How to troubleshoot Jumbo Frames with VMKping on ESXi hosts or Ping on Windows servers and avoid common mistakes. Learn the correct syntax for VMKping or the ping tests will be useless.
“Jumbo frames” is the ability of using larger Ethernet frames than the default of 1518 bytes. As explained here this could increase the total throughput of the network and also decrease load on both hosts and storage. In this blog post we will see how to verify that Jumbo Frames has been correctly configured and actually is working.
When configuring Jumbo Frames we typically define the new MTU (Maximum Transmission Unit) which really is the payload inside an Ethernet Frame.
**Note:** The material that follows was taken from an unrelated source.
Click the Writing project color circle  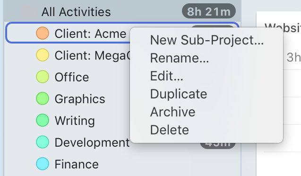(x=43, y=120)
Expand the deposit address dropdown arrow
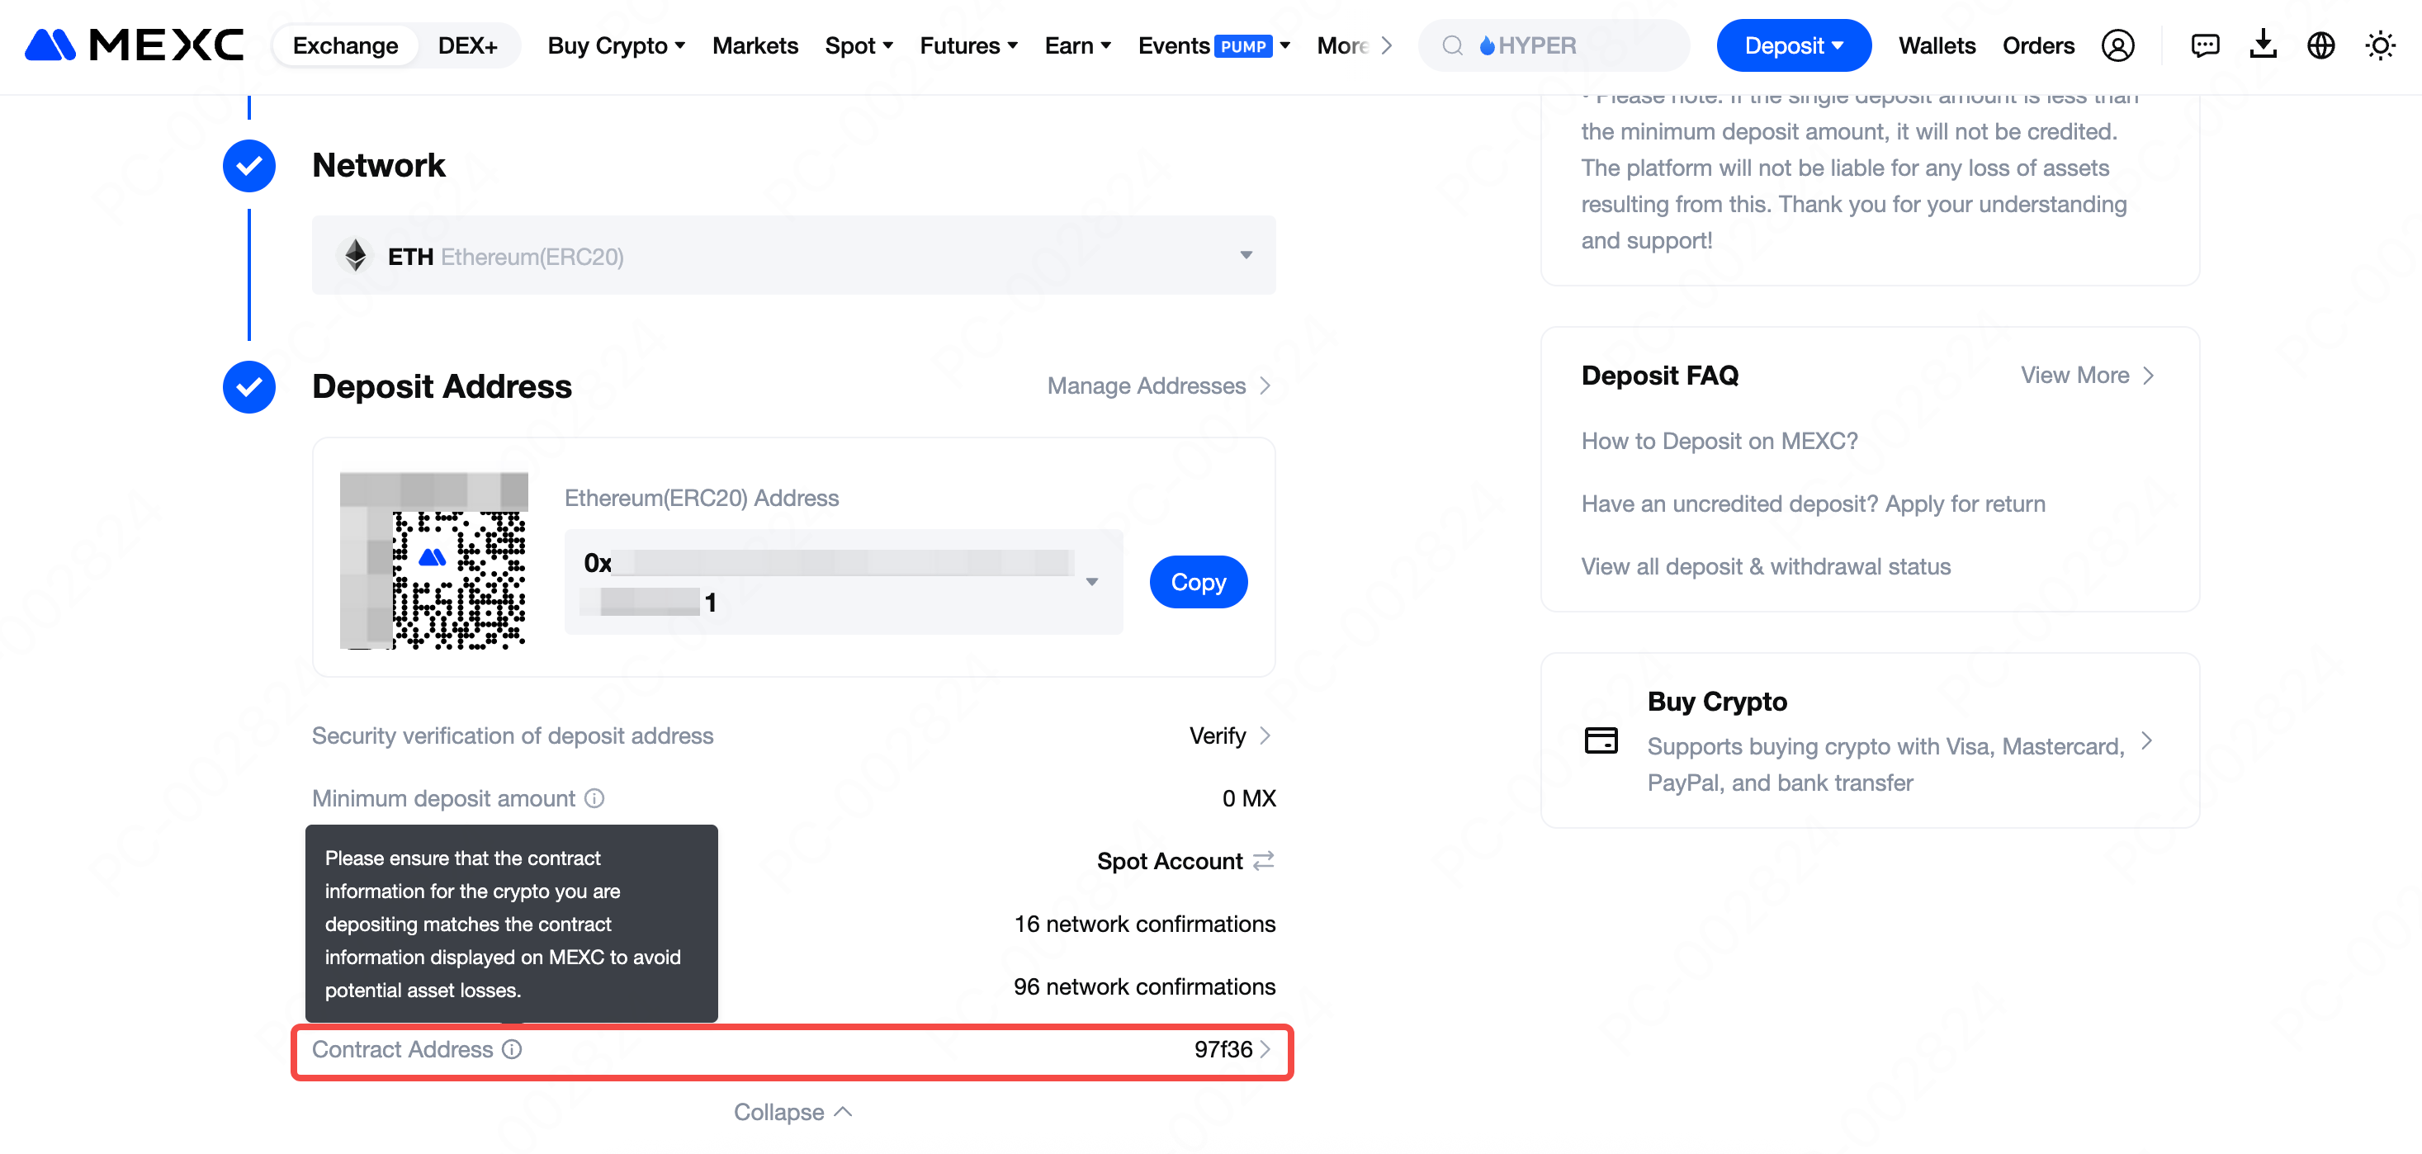Screen dimensions: 2422x1154 point(1092,581)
For ordinary Ethernet the maximum frame size is 1518 byte, where 18 of these are used by Ethernet for header and checksum, which leaves 1500 byte to be carried inside the frame.
Since Jumbo Frames is not really a defined standard there is no actual rule on what MTU size to use, but a very common number is 9000, expanding the payload six times. This also means that the Ethernet frame size is 9018 byte, since MTU defines what could be carried inside the frame.
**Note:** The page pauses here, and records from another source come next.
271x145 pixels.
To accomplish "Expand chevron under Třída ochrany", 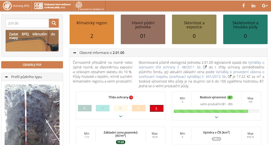I will pyautogui.click(x=121, y=117).
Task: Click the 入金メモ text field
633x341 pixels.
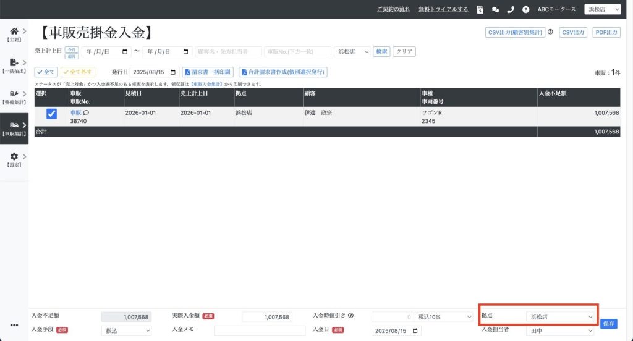Action: pyautogui.click(x=260, y=331)
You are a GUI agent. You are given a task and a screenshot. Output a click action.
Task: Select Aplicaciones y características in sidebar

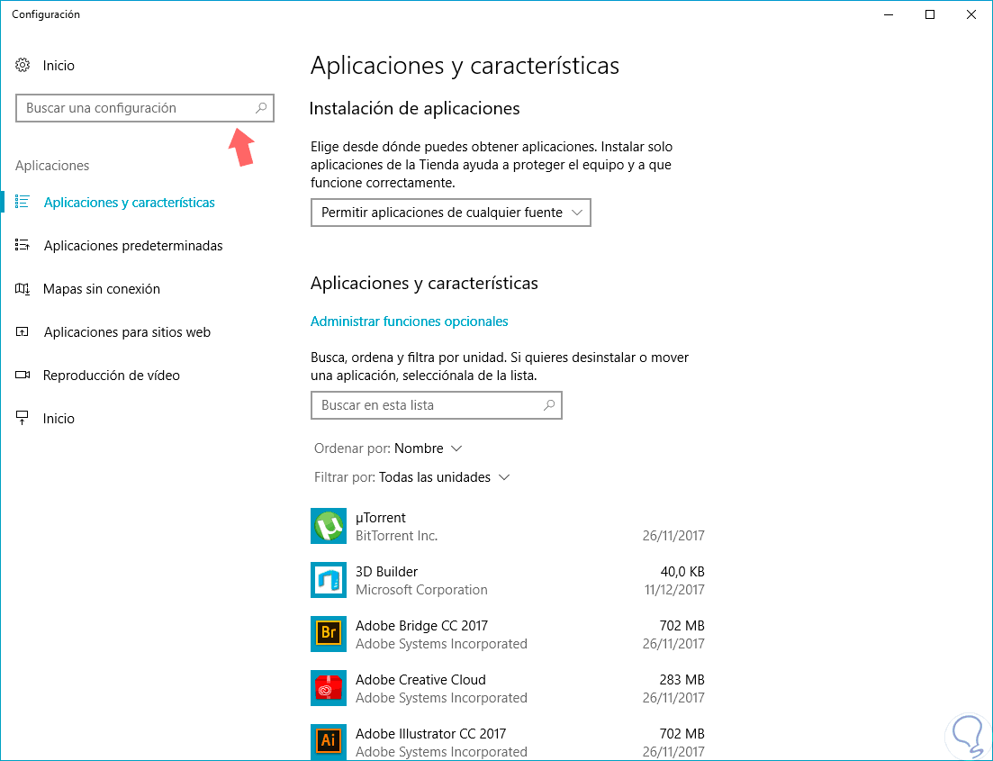pos(130,203)
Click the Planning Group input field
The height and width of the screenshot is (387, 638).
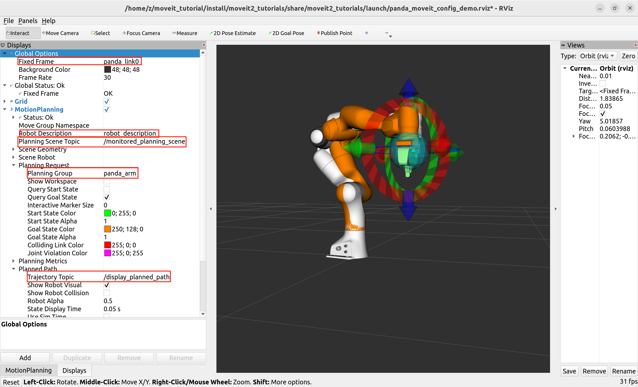(120, 173)
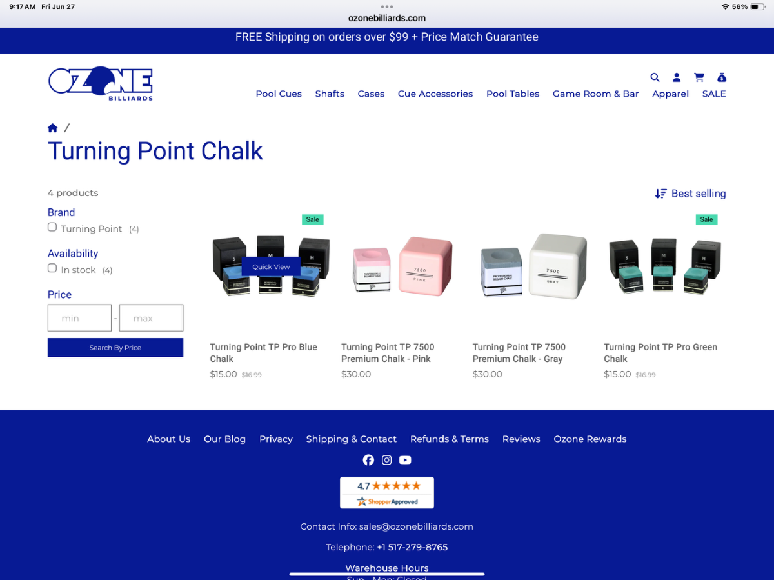Open the Cue Accessories menu
This screenshot has height=580, width=774.
coord(435,94)
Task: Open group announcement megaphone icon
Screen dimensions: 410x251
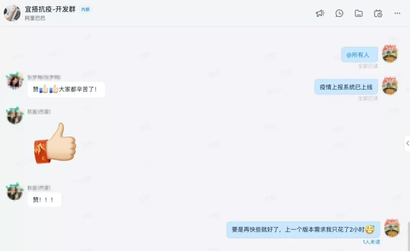Action: pos(320,13)
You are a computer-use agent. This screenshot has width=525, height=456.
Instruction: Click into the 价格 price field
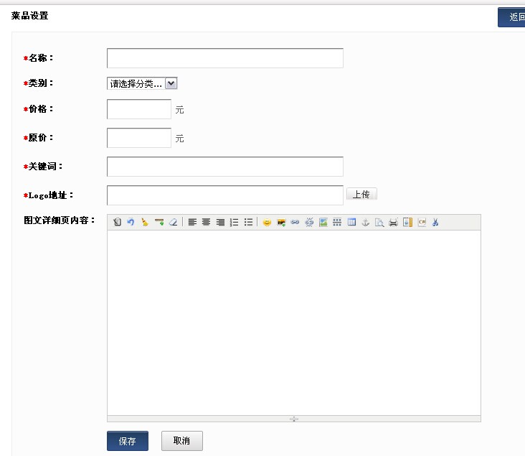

In VMware ESXi 5.0 there is a lot less work to configure Jumbo Frames than in earlier releases, since we have a GUI interface to change the MTU for both vSwitches and the VMkernel ports. Assuming that this has been done we now want to verify that it is actually working. The best way is to use the ESXi Shell, either directly through the ESXi console or with SSH.
We could now use the vmkping command (vmkernel ping) to try the larger frame sizes. There are however some common mistakes that should be avoided.
With vmkping we could use the -s option to set the ICMP payload size. The first mistake is to set this to 9000 and then try to ping for example the iSCSI SAN target. If this succeeds, as above, we might think Jumbo Frames has been confirmed end to end, but we have really not.
Let us now try with a payload of 20000 bytes – and it works too! Perhaps really giant jumbo frames on this network? This might seems strange, but what is happening is ordinary IP level fragmentation. When IP becomes aware that it has a packet too large to fit into a frame it will be fragmented and all kind of sizes will seem to work fine. If we actually want to force IP to not “help” us with our Jumbo frames test we must attach the -d flag to vmkping, which forbids IP fragmentation. On a Windows server we would use -f.
When IP fragmentation is removed we can see (above) that our ping is failing. This might imply that Jumbo Frames is not working, but it could very well do – since there is another common mistake with the vmkping command.
The -s flag for size is not the total packet size, but the ICMP payload, i.e. the number of bytes after the ICMP header. ICMP itself consumes 8 byte and is on top of IP which has a 20 byte header.
Since the MTU is 9000, but we consume 8+20 for ICMP and IP, we would have to set the payload size to 28 less than 9000, that is 8972 bytes.
When this works then we have finally proven that the Jumbo frame with 9000 MTU is working from our host through the network to the target.
So for ESXi hosts use: vmkping -s 8972 -d IP
On Windows Server we could use ordinary Ping in the command prompt with the options -l (lowercase L) for payload length and -f for Do not Fragment: ping -l 8972 -f IP
Remember to test this from all hosts / servers that should be able to access a storage device with jumbo frames. This verifies both host configuration, but also physical switches through the network.